Stored records
-- Opening Marker --
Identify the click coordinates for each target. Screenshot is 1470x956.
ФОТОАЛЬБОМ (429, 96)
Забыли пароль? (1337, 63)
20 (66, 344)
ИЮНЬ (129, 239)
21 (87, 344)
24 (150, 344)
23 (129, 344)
-- Closing Marker --
* Work task *
Using the exact wording, repeat all the entries.

* Output for this exercise *
Identify the click coordinates for each target. Screenshot is 1470x956.
ФОТОАЛЬБОМ (429, 96)
Забыли пароль? (1337, 63)
20 (66, 344)
ИЮНЬ (129, 239)
21 (87, 344)
24 (150, 344)
23 (129, 344)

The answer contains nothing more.